Poursuivez l'extrait consacré au peintre Carl-Henning Pedersen après sa dernière phrase.

= EXTRAIT FOURNI =

________________________

Eclipsé par Asger Jorn, Carl-Henning Pedersen est l’un des grands peintres danois du XXe. Son œuvre est désormais accessible en français dans un ouvrage volumineux.

De la galaxie Cobra, qui a marqué la peinture occidentale au début des années cinquante, on ne retient généralement que quelques noms : Jorn, Corneille, Alechinsky et Appel, auxquels s’ajoutent parfois Constant et Dotremont. Mais il est rare de voir figurer dans la liste Carl-Henning Pedersen, né en 1913. En raison, peut-être, de sa grande similitude avec Jorn, dont il est le compatriote ? Cette volumineuse étude en deux volumes ne contribuera certainement pas à populariser l’artiste (il faut débourser 75 euros) mais elle satisfera les défenseurs des «seconds rôles». Le texte de Jean-Clarence Lambert est savoureux et fourmille d’anecdotes (son emploi de livreur à la laiterie L’Unité, la rencontre avec Brecht, provisoirement réfugié au Danemark au début de la guerre, etc).

________________________

= JEU DE DONNÉES =
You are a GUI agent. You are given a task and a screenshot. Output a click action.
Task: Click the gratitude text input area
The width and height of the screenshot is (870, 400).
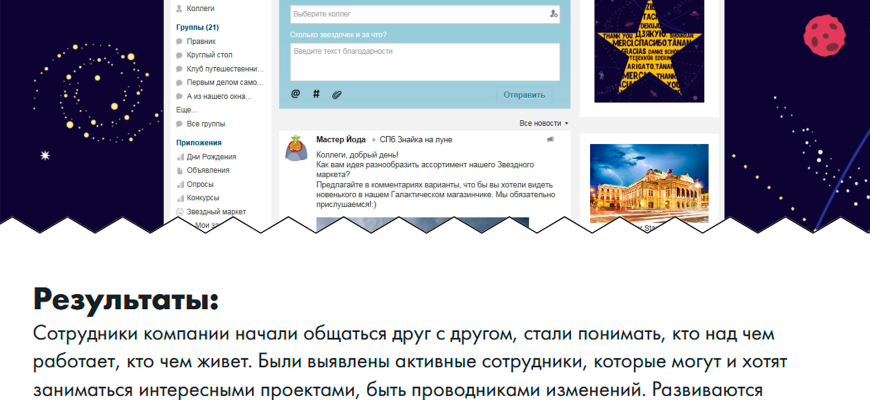pos(424,61)
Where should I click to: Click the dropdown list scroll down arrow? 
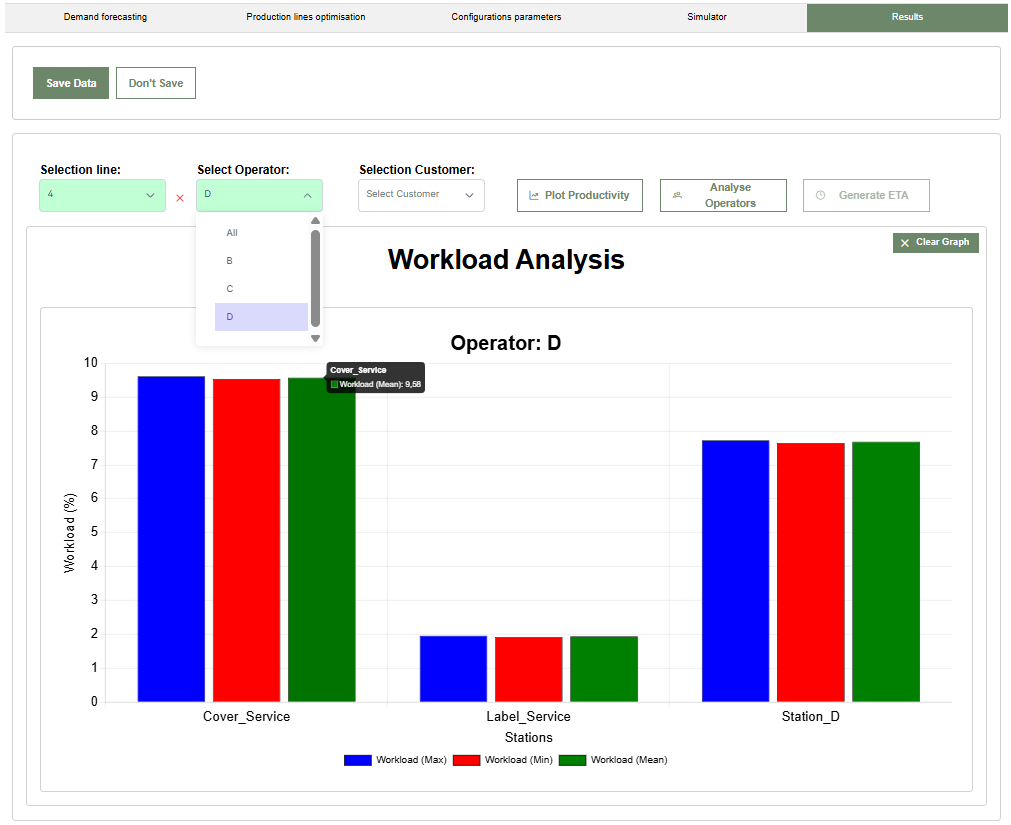pyautogui.click(x=316, y=338)
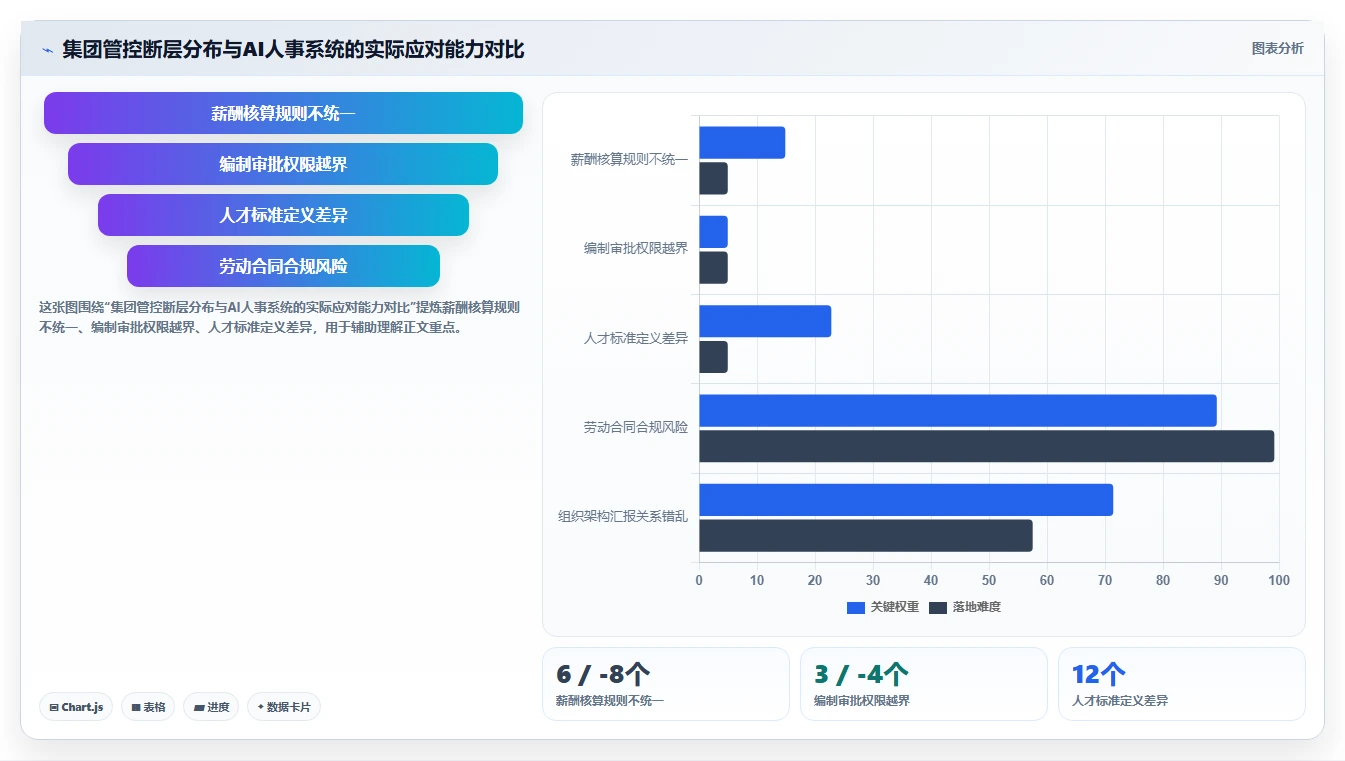Screen dimensions: 1345x761
Task: Click the 劳动合同合规风险 funnel bar
Action: click(283, 266)

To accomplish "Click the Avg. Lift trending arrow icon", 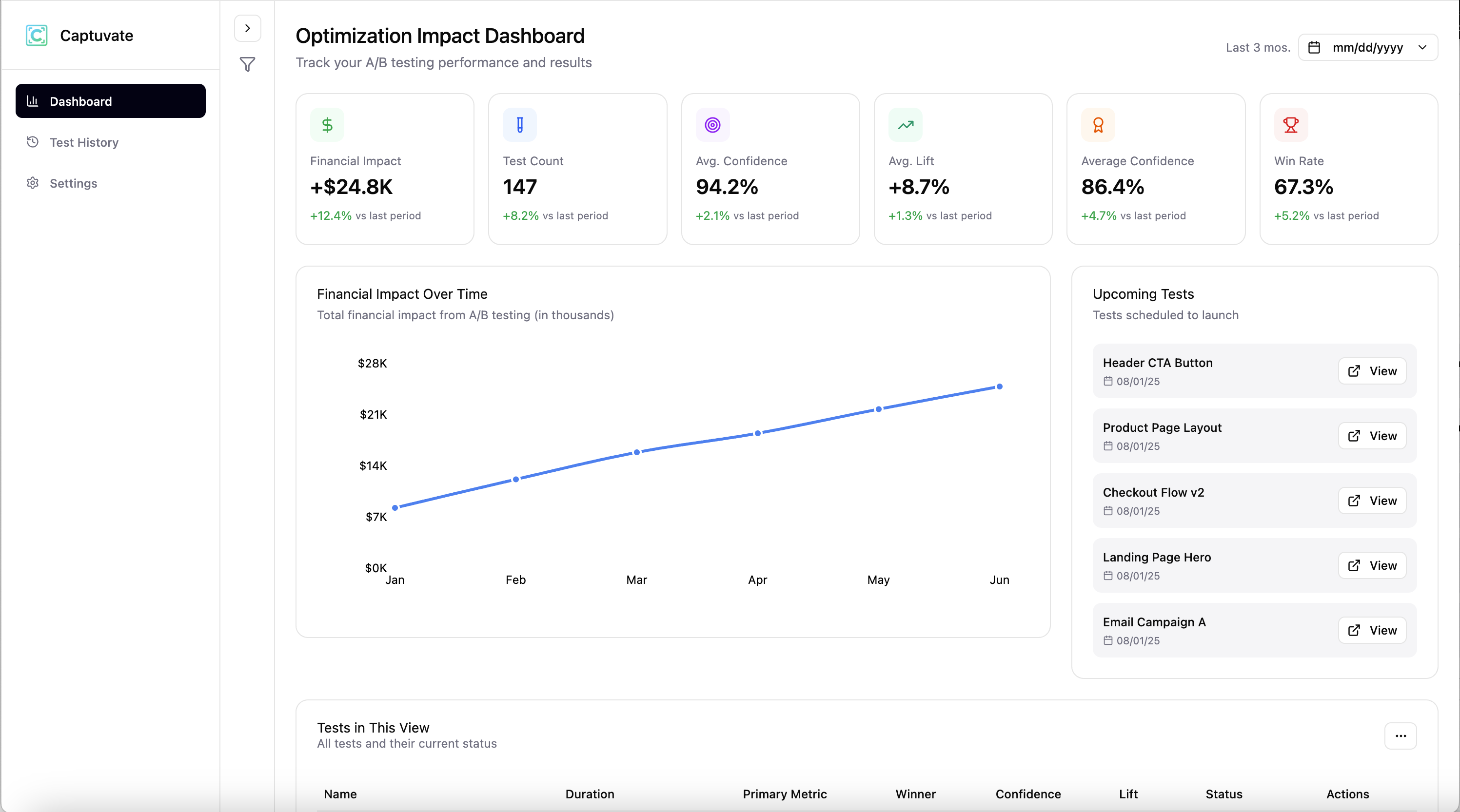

________________________

= RÉPONSE ATTENDUE =
Bleu nuit et jaune acide
Pedersen est un autodidacte - Je suis devenu peintre quand j’ai découvert la joie de mettre une couleur à côté de l’autre» écrit-il. La composante magique, fabuleuse (au sens étymologique) de son œuvre est bien reliée aux fondements de l’imaginaire danois, les sagas nordiques et les contes d’Andersen. Des animaux fantastiques aux grands yeux, des femmes, des oiseaux, des architectures gothiques à flèches : on retrouve des formes ressemblantes chez Dubuffet, Lam ou Chagall. Pedersen les traite avec d’épaisses couches de peinture et les sature de bleu et de jaune acide. Il emploie une composition en cloisonné, qui lui servira lorsqu’il répondra à de grandes commandes de mosaïques, notamment pour la cathédrale de Ribe. On n’est pas obligé d’être sensible aux poésies réunies dans le second volume mais force est de reconnaître que leur thématique magique, panthéiste, correspond bien aux peintures de l’auteur. En revanche, certaines encres de Chine de 1953, pleine de bâtonnets, de taches, de rayures, mais résolument figuratives, sont séduisantes, à l’intersection de Klee et de l’art brut.